U.S. National Committee for CODATA
National Research Council
Interdisciplinary and Intersectoral Data Applications: A Focus on Environmental Observations


Administration Keynote Address:
Environmental Observation Data for Addressing National Priorities--the Challenge and the Promise

D. James Baker

     The National Oceanic and Atmospheric Administration (NOAA) basically is a data agency. We collect data and make data available to people, and we try to stay on top of all the issues related to data so we can do this. I am very proud of all the people in NOAA who are deeply engaged in data issues, particularly since we always labor under difficult budget constraints. I hope that one of the things that comes out of this conference is some better awareness, both here and outside, of the importance of data issues. NOAA understands very well the needs of all of its different stakeholders and the challenges to the data community. We are trying to respond to these challenges with varying degrees of success. Sometimes it works and sometimes it doesn't, but this conference should help us there.

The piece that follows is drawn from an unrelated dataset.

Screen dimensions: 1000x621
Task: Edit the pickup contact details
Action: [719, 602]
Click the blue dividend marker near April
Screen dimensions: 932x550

     NOAA spends about $1 billion a year, out of a total of close to $3 billion, collecting environmental data from around the world and from space, and this is something that is growing in importance. In the past it was primarily Weather Service data that we collected and distributed in real time. We have developed a very sophisticated way of doing this, providing weather warnings and forecasts. Now, we are providing climate information. We have learned a lot of lessons about how to do this, but of course today we have requirements from ocean observing systems, from fishery management, from marine mammal protection, from oil spill response. Almost all of our programs both require data and require data to be made available to people in near real time.

     NOAA has national data centers, which have the responsibility to provide perpetual stewardship, archiving, and dissemination of environmental data. It is a very powerful constraint that we have. Not only do we have to collect and make these data available, but also we have the responsibility for always making sure that they are there. We have the ultimate responsibility for the long-term management of the data gathered, not only by NOAA but also by other federal agencies such as the National Aeronautics and Space Administration (NASA), other countries, and other research programs. I think most of you could speak to this better than I can, but federal scientific and technical agencies will have increasingly more data to manage, driven by societal needs and new technologies. We at NOAA certainly expect have an order of magnitude more data to manage in about 5 years than we have today, and we have to make these data accessible. In order to do this, our 2001 budget has a specific line item for making data more easily accessible.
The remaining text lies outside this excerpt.